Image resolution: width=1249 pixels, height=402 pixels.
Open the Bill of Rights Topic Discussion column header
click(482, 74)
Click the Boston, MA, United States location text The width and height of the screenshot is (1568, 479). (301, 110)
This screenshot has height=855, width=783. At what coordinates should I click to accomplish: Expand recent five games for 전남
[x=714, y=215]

* * *

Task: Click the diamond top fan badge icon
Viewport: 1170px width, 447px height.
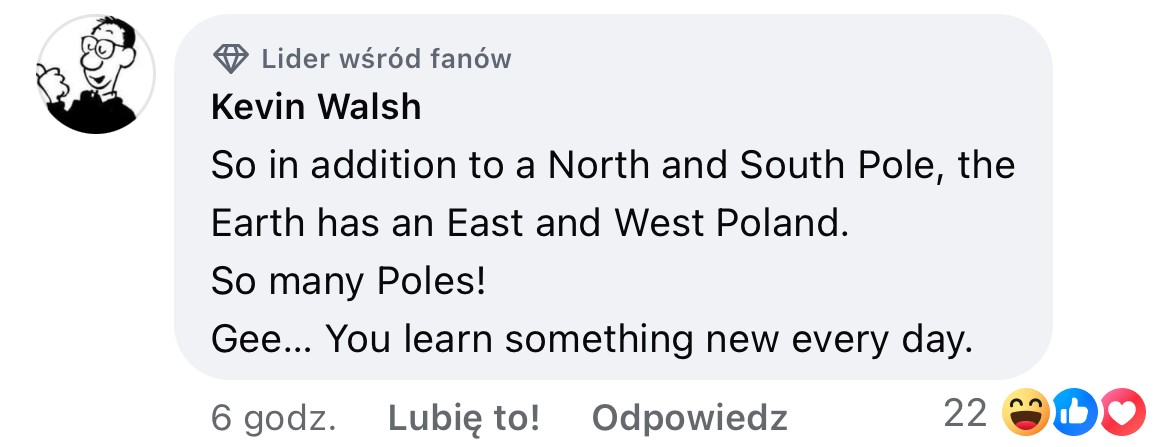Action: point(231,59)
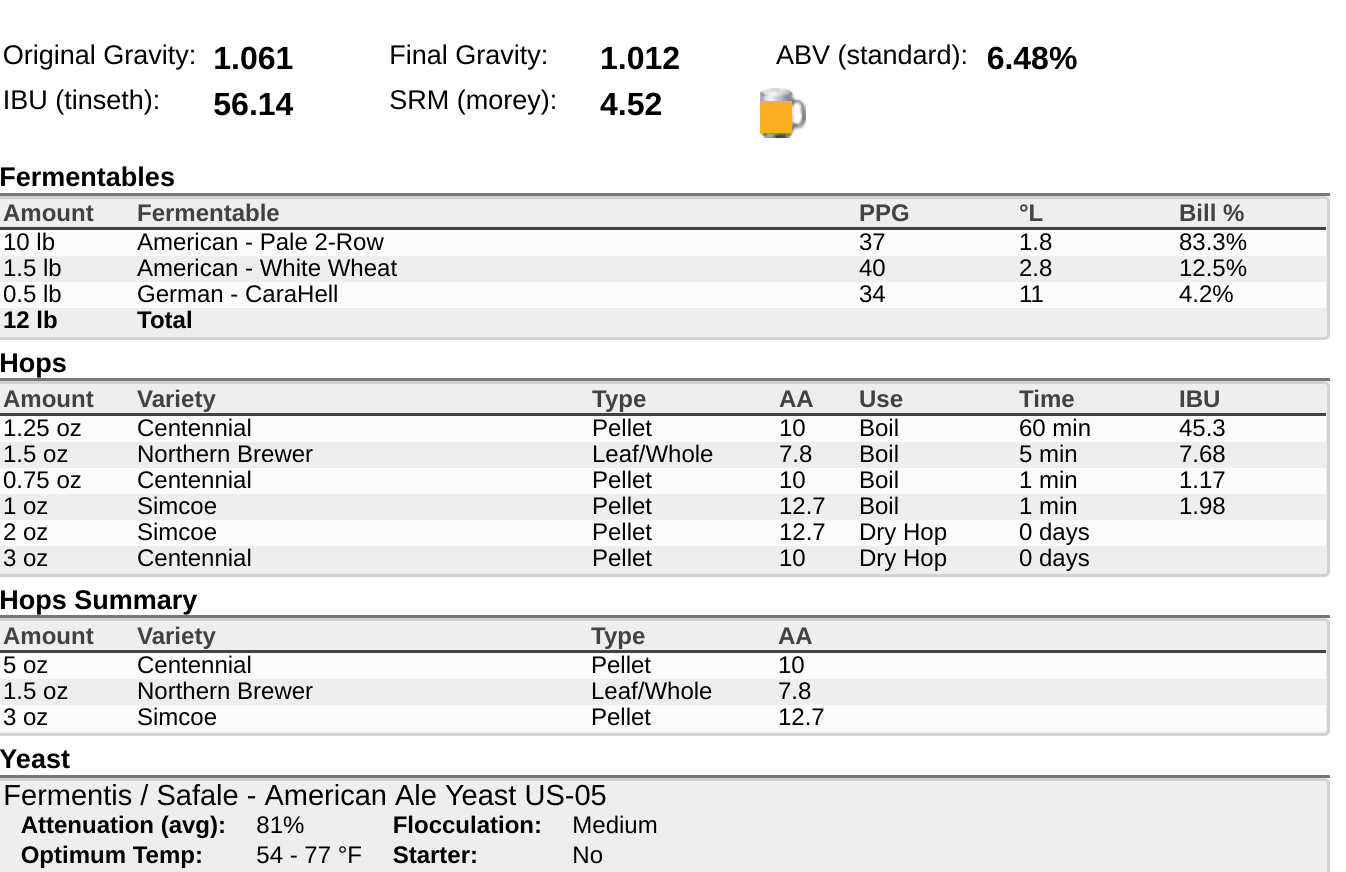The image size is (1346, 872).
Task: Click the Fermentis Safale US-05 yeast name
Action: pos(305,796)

==

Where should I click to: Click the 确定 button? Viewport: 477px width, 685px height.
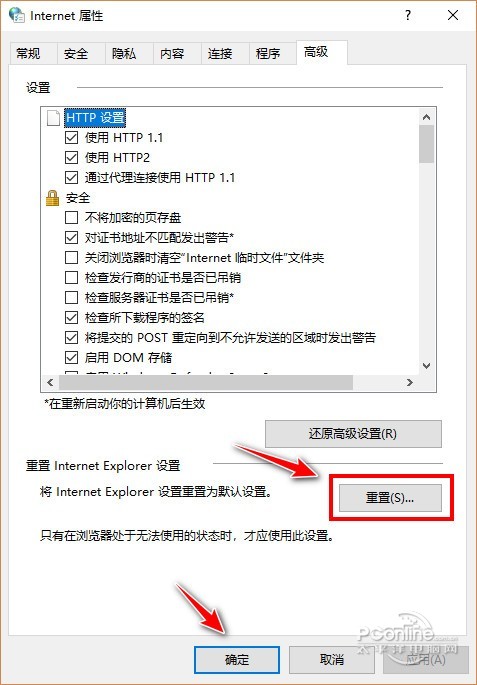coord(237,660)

■ **Your instructions**
Could you set down, word for word, only the lines above from the line with "Image resolution: width=1249" to the line with "Click the Boston, MA, United", including both?

■ **Answer to the problem**
Image resolution: width=1249 pixels, height=402 pixels.
Open the Bill of Rights Topic Discussion column header
click(482, 74)
Click the Boston, MA, United States location text The width and height of the screenshot is (1568, 479). (301, 110)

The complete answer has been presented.